Fitness Trackers Provide Heart Data
As sensors have developed, even consumer fitness trackers can provide some insight into cardiovascular health. For example, in addition to measuring physical activity, the wrist-worn fitbit blaze measures heart rate, as does the Angel Sensor, in addition to recording skin temperature.
If treating doctors can reliably and ethically access their data, such devices may have an expanding role in cardiovascular medicine. There has already been an anecdotal report of a patient presenting with a seizure and by accessing his fitbit data, the doctors could determine whether he had a pre-existing heart condition or whether the arrhythmia was acute, which is crucial for determining appropriate treatment.
All these cardiovascular data points, coming from not only patients but also consumers represent a potential bonanza for medical researchers, but making sense of that data is not without considerable challenges for the very reason wearable sensors are popular with consumers: because they can decide how, when, where and under what conditions to wear them, which obviously has implications for the reliability of the data.
Dr. Kuniharu Takei, from the Department of Physics and Electronics at Osaka Prefecture University, cautioned: “As the first step to utilize the wearable sensors, I would like to recommend that users or practitioners only monitor trends in health changes and not diagnostic results. The reliability of diagnostic results is still under consideration because they strongly depend on how the device was attached to the person, as well as other factors, such as the activity, weather, etc.”
Questions of Data Privacy and Data Protection
The ethical issues with wearable sensors are essentially questions of informed consent, where patients know what their data will be used for, and questions of data privacy and data protection. As Yasser Khan, researcher in wearable medical devices at UC Berkeley said, “Anonymizing the raw data and adding a layer of encryption should be standard practice. Most research labs do that already. But patients should make sure that these privacy and security checks are in place.”
Anonymizing the raw data and adding a layer of encryption should be standard practice. Most research labs do that already.
This is not to say that researchers aren’t enthusiastic about the prospects, quite the contrary. For Dr.
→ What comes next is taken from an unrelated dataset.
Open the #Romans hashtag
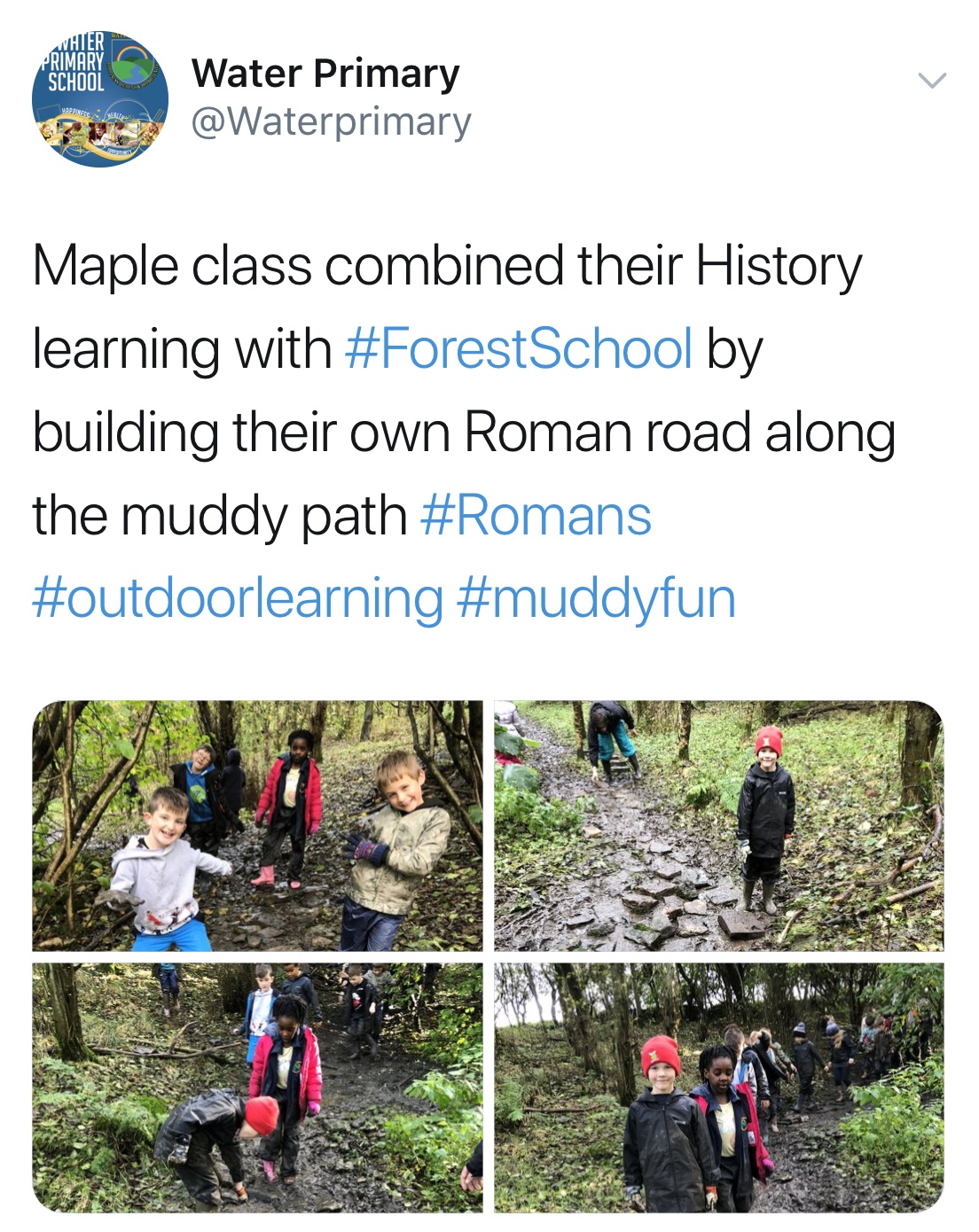Screen dimensions: 979x1232 click(536, 516)
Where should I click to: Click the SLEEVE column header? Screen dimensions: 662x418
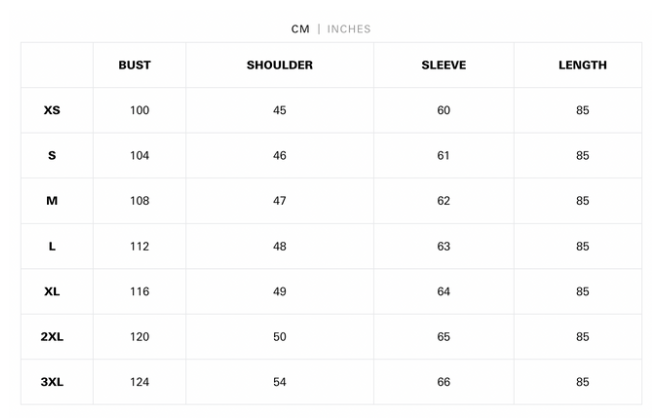(444, 65)
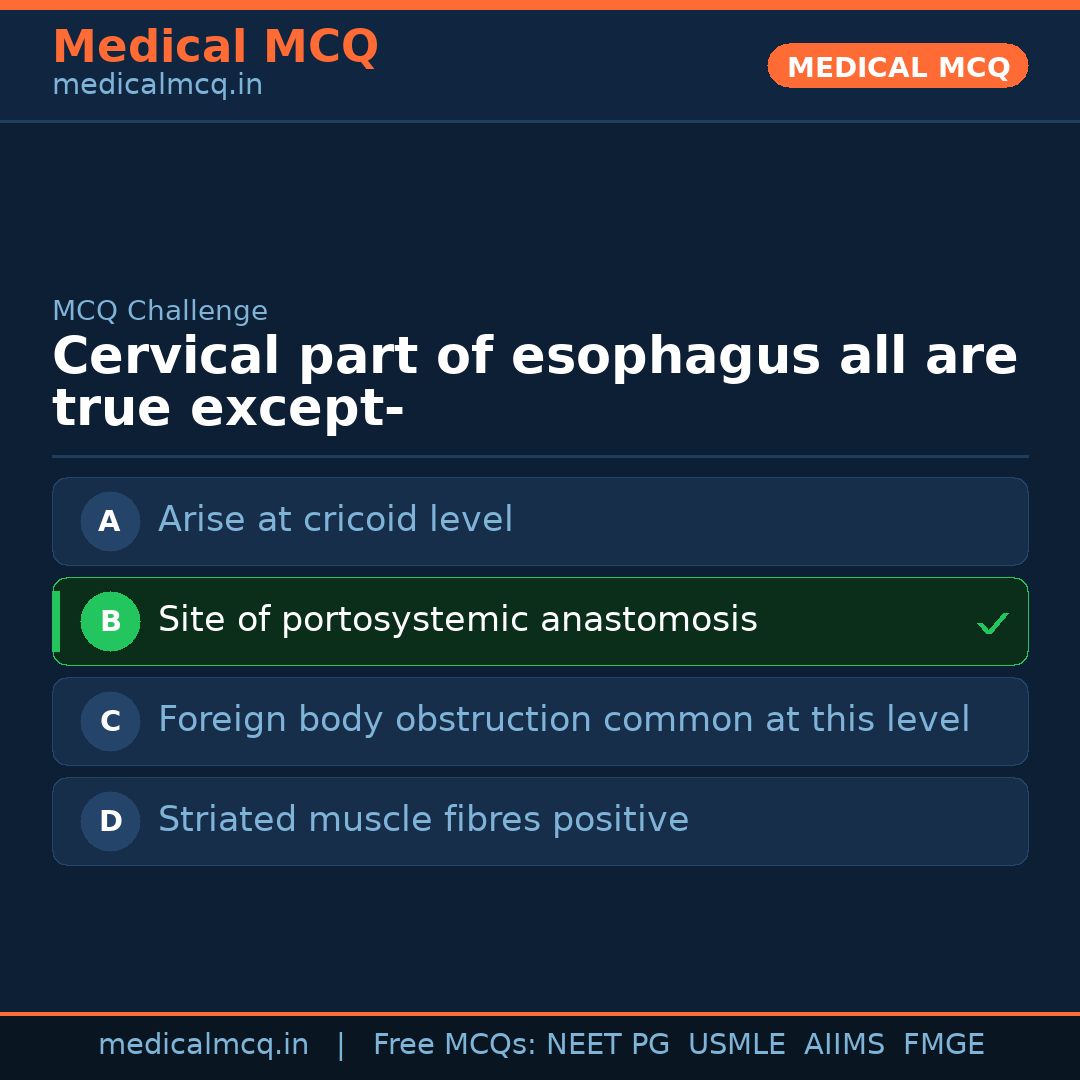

Takei, the next generation of wearable devices has considerable potential for diagnosis and disease prediction, providing the data can be readily accessed from the cloud, is anonymous, and is sourced from a very large, very diverse population. In his opinion, the way to achieve this is by developing flexible, low-cost, disposable sensors that can be worn comfortably, like bandages, even during sleep.
While for Yasser Khan, “Wearable devices will play a pivotal role in shifting healthcare from hospitals to homes. In-home healthcare will free up resources for providing proper care to the aging world population. The research community have already identified the types of devices needed for in-home health monitoring. Clinical studies are a good starting point for determining the promise and capability of the wearable medical devices.”